### Task
Copy the lines of the listing below word for word, beginning with the line that contains "How do I perform: Click the right" and stopping after the line that contains "tap(396, 734)".

### Records from a data source
■ ■ ■ ■ ■

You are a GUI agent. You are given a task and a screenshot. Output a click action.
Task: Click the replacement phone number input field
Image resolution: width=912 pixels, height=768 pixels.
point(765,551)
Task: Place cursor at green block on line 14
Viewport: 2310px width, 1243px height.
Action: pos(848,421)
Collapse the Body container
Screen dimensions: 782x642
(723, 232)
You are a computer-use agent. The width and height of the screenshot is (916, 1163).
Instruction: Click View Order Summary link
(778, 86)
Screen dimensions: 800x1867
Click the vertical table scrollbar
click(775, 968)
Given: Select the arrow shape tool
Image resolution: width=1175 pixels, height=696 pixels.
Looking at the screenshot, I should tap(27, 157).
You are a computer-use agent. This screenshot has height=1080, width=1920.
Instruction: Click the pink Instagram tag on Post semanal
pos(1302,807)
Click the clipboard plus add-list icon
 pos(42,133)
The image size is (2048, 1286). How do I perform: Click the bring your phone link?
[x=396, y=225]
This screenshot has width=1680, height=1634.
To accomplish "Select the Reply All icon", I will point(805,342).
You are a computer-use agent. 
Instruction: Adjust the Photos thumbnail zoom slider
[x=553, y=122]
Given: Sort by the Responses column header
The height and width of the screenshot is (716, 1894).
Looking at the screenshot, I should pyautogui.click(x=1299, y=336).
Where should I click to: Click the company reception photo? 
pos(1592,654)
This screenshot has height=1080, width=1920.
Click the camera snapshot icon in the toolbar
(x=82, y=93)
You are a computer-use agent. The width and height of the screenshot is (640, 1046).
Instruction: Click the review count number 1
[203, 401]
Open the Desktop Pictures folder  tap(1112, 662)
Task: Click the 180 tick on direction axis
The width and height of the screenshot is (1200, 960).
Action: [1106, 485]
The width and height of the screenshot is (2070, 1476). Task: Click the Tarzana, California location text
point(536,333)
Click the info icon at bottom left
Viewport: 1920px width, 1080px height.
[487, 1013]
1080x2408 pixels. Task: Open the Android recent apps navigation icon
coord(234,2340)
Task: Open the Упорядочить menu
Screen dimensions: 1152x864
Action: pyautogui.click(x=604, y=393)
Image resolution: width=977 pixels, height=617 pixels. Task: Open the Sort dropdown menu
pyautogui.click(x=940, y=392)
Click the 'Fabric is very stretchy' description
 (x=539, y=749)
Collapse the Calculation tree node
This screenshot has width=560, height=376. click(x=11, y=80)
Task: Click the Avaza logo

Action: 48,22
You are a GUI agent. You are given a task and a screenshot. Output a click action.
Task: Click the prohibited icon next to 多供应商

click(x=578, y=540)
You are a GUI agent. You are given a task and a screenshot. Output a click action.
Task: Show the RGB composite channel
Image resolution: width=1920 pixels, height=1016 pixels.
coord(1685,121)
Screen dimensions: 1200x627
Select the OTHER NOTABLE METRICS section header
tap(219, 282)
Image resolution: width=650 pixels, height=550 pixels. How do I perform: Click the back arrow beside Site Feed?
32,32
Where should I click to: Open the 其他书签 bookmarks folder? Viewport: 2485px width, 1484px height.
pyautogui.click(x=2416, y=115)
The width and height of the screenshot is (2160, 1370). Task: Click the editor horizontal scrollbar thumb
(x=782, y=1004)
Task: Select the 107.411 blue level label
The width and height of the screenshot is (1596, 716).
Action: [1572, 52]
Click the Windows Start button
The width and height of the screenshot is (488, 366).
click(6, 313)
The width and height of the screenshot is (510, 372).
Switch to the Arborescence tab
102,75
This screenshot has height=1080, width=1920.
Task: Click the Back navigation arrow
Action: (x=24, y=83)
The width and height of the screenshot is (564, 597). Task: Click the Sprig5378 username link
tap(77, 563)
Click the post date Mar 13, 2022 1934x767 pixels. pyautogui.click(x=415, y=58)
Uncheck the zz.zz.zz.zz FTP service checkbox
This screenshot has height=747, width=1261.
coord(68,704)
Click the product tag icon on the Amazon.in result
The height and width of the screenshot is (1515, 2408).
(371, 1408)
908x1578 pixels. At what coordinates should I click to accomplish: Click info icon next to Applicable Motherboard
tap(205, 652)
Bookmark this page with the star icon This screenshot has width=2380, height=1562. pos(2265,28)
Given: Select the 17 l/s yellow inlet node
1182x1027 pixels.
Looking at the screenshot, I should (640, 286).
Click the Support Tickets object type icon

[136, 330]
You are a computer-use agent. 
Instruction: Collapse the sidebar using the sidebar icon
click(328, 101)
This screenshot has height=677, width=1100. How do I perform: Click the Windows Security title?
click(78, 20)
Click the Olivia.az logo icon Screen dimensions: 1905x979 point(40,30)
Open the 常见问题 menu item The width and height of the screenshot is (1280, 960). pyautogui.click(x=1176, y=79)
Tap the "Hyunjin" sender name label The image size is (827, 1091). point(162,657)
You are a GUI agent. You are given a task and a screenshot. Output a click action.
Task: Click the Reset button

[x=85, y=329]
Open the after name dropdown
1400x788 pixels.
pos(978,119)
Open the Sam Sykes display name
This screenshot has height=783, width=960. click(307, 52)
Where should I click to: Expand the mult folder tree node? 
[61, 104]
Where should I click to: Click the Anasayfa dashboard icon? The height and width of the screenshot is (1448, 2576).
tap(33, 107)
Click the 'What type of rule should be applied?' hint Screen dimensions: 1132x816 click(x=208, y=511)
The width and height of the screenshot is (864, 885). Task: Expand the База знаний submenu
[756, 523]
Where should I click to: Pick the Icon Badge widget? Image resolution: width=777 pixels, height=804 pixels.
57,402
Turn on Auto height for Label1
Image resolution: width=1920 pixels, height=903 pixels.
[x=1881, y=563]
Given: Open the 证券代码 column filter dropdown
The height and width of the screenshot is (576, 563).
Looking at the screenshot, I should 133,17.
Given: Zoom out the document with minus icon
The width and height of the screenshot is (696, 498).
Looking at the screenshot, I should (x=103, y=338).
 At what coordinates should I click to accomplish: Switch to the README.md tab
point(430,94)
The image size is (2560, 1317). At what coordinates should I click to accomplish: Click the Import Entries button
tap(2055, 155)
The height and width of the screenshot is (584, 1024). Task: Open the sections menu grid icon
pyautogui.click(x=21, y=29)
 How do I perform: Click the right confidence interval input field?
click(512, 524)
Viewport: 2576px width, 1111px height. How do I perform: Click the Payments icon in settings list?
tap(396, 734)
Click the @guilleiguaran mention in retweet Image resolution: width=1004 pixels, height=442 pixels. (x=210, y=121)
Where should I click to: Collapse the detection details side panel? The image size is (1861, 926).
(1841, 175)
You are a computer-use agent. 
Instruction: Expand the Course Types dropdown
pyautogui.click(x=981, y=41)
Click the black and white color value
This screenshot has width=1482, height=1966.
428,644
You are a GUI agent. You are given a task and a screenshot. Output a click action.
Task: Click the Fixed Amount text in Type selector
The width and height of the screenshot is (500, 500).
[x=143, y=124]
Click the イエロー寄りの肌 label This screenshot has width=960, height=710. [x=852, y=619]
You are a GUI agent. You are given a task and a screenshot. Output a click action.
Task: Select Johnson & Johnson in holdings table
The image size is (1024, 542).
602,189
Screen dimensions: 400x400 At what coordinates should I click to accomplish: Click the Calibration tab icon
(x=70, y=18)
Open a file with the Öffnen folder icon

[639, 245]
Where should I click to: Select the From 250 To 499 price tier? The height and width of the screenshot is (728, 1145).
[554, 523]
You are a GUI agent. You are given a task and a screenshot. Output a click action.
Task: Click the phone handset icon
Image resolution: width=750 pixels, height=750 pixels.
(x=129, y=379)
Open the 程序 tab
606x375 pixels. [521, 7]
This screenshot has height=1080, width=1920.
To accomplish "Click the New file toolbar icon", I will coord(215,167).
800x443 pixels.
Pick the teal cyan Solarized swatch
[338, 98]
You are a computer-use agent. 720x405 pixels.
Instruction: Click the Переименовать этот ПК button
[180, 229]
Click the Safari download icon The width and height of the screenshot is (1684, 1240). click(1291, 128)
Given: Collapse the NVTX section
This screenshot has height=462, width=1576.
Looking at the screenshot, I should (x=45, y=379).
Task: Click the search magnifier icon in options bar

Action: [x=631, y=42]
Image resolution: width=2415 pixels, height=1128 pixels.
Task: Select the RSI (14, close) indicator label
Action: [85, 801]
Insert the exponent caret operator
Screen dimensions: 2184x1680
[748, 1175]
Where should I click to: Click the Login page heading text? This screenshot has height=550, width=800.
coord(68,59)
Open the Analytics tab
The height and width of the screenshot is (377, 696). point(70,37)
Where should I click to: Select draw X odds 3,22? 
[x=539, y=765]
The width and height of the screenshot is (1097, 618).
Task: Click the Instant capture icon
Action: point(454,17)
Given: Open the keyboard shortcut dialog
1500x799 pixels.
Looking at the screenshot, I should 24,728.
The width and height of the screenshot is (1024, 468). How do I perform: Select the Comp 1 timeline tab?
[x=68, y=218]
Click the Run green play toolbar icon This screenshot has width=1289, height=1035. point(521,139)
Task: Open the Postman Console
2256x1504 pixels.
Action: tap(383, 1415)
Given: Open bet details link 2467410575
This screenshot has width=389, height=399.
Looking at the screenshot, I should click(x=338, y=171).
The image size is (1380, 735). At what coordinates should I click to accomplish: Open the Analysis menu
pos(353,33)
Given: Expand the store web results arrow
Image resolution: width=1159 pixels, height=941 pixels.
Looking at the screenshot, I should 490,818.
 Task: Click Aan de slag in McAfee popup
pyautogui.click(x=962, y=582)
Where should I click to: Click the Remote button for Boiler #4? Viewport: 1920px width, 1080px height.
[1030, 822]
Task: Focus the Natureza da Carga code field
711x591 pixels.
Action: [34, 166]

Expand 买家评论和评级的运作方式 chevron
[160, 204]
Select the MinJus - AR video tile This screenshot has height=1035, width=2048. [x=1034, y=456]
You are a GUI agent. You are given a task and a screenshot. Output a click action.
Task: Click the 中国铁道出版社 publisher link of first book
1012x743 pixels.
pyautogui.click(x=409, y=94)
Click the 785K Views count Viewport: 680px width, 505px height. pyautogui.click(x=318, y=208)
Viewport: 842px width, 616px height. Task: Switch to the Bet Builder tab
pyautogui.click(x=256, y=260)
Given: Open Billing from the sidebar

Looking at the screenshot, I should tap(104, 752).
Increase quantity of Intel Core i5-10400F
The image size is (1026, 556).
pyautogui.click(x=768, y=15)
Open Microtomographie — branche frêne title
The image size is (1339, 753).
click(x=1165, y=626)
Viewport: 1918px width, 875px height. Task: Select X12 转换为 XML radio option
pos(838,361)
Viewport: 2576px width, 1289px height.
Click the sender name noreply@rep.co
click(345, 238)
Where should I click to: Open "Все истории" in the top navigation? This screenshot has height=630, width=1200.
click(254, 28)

■ ■ ■ ■ ■

### Response below
 How do I perform: Click the right confidence interval input field?
click(512, 524)
Viewport: 2576px width, 1111px height. How do I perform: Click the Payments icon in settings list?
tap(396, 734)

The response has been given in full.